» **Exercise prompt**
Go through the listing and copy each line with the string "photo".

==== The input

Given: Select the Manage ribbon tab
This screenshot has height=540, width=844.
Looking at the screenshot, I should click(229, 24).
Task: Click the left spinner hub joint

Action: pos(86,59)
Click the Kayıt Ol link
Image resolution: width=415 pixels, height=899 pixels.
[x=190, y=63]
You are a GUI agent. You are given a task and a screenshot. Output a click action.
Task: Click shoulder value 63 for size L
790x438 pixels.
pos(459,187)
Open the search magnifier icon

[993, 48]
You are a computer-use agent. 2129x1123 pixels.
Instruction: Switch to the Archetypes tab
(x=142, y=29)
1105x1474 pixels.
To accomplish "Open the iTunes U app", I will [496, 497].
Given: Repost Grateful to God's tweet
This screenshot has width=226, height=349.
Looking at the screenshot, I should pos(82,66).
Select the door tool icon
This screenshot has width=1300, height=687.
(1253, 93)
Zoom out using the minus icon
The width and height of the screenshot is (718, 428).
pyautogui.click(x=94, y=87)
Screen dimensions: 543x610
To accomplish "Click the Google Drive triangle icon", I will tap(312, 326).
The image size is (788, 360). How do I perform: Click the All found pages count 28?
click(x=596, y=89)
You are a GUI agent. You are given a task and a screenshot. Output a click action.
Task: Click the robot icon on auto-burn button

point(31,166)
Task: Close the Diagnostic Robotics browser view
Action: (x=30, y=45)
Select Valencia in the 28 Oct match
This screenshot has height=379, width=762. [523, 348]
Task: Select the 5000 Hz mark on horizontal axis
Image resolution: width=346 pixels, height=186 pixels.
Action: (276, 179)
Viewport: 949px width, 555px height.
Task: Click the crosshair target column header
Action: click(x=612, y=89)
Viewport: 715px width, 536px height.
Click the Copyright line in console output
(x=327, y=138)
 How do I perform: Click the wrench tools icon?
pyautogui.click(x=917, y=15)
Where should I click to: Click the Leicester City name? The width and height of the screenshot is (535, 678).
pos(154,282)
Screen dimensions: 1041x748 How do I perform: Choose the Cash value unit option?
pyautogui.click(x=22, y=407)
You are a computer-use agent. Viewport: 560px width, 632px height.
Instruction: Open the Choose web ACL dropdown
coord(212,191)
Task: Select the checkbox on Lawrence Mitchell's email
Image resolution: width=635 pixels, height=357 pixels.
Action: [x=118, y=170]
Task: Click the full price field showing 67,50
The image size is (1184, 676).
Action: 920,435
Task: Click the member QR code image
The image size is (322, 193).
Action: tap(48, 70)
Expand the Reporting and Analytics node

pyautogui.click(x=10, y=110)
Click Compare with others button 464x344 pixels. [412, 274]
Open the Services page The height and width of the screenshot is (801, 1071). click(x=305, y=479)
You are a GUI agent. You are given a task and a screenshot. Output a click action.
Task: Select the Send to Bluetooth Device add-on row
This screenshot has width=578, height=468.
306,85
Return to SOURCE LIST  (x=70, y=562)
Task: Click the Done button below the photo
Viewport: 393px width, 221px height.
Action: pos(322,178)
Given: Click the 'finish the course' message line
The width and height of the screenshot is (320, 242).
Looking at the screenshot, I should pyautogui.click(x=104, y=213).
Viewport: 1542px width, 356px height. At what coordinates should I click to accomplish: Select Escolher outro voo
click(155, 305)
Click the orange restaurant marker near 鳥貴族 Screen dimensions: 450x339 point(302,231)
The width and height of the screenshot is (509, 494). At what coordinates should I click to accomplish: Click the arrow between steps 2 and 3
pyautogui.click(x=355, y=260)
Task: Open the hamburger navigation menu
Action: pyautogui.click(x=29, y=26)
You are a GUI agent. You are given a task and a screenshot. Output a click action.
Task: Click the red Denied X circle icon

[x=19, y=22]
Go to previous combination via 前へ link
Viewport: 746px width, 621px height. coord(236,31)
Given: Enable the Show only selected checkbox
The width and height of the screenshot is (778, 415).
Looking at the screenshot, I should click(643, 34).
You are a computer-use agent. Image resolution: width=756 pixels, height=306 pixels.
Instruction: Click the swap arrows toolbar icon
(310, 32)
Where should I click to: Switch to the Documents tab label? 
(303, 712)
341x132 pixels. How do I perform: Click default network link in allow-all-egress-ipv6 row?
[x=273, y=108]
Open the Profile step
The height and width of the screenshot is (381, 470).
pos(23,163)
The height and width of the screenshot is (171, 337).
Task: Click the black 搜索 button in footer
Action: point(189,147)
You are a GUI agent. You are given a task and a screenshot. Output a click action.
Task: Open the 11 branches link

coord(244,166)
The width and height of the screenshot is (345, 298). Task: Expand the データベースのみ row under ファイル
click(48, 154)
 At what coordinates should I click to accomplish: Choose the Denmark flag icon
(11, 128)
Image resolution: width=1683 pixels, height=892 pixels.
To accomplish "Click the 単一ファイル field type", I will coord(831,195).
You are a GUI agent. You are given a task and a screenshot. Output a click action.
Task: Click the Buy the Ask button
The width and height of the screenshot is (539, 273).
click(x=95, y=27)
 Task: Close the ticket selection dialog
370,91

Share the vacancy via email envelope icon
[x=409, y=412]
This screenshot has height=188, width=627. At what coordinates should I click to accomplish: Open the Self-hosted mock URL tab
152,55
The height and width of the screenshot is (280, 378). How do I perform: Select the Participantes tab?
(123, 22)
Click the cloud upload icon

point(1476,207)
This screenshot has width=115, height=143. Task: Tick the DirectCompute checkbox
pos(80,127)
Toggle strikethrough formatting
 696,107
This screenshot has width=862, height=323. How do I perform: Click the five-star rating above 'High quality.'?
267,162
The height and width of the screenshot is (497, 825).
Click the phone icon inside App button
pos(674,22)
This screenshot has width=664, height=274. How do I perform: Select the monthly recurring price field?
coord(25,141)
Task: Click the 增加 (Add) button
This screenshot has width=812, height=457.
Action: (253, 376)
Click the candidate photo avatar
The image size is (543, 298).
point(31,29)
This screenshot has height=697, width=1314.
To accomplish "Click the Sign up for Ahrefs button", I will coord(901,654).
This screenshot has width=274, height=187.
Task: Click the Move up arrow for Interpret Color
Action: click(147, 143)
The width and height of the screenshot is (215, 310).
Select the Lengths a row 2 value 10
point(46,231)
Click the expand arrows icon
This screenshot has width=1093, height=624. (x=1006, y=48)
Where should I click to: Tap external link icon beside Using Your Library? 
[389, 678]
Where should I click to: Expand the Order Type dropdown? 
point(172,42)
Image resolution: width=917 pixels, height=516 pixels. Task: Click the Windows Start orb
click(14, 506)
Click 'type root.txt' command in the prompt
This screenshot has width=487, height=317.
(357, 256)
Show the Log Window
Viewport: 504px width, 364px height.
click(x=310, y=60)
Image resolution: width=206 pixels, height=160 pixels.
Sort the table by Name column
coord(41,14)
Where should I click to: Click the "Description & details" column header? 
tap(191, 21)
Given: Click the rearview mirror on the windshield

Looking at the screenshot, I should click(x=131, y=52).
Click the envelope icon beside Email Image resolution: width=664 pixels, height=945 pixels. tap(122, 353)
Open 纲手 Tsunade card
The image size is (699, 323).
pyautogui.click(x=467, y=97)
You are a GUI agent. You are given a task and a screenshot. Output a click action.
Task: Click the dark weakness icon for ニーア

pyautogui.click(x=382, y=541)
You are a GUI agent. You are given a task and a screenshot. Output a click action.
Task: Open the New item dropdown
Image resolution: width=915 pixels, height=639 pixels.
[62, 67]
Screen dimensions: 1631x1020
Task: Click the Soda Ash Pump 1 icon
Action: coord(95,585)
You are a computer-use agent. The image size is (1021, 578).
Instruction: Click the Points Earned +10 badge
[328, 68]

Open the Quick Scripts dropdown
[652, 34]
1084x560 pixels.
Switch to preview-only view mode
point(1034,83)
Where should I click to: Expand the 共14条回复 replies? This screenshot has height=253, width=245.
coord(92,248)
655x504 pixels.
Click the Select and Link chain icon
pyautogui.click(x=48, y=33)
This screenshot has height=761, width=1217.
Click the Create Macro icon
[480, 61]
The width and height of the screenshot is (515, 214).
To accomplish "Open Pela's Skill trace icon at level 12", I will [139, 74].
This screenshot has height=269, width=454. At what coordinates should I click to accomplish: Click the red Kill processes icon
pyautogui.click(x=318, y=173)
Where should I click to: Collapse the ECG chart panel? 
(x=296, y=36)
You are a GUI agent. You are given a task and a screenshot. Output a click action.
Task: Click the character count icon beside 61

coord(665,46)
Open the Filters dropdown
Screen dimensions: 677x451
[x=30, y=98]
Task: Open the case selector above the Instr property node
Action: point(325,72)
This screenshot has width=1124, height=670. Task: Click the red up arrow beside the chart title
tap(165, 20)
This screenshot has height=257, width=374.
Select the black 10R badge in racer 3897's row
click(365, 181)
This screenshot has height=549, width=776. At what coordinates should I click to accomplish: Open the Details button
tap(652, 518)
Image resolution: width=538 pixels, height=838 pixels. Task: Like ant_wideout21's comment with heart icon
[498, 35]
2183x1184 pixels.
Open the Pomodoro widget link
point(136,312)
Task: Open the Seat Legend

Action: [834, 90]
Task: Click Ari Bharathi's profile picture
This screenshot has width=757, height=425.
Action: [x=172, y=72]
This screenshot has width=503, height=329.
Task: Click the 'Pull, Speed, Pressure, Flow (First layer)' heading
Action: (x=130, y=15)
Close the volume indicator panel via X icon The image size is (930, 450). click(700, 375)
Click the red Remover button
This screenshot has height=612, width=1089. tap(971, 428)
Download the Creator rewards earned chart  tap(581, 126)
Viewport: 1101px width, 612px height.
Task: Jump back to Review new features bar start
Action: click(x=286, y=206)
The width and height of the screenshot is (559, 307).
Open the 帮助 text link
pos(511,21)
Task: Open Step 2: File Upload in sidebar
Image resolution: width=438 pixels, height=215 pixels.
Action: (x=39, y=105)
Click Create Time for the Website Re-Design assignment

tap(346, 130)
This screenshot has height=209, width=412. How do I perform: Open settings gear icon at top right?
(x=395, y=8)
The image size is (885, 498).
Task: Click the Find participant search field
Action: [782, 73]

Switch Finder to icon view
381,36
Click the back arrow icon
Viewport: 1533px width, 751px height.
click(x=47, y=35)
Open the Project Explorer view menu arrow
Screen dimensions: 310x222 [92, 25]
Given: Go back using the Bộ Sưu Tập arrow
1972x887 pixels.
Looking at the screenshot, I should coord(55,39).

========

» **Finished exercise**
Task: Click the Done button below the photo
Click the candidate photo avatar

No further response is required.